[Input records]

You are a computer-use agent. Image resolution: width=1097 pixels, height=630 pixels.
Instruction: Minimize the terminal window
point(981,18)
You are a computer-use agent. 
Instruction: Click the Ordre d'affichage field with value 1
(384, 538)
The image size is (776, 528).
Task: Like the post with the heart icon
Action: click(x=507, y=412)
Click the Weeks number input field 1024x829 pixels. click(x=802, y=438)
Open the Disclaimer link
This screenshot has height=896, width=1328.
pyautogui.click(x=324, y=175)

[/Input records]

== Required work ==
Repeat all of the data exactly as given.

== Response box ==
You are a computer-use agent. Image resolution: width=1097 pixels, height=630 pixels.
Instruction: Minimize the terminal window
point(981,18)
You are a computer-use agent. 
Instruction: Click the Ordre d'affichage field with value 1
(384, 538)
The image size is (776, 528).
Task: Like the post with the heart icon
Action: click(x=507, y=412)
Click the Weeks number input field 1024x829 pixels. click(x=802, y=438)
Open the Disclaimer link
This screenshot has height=896, width=1328.
pyautogui.click(x=324, y=175)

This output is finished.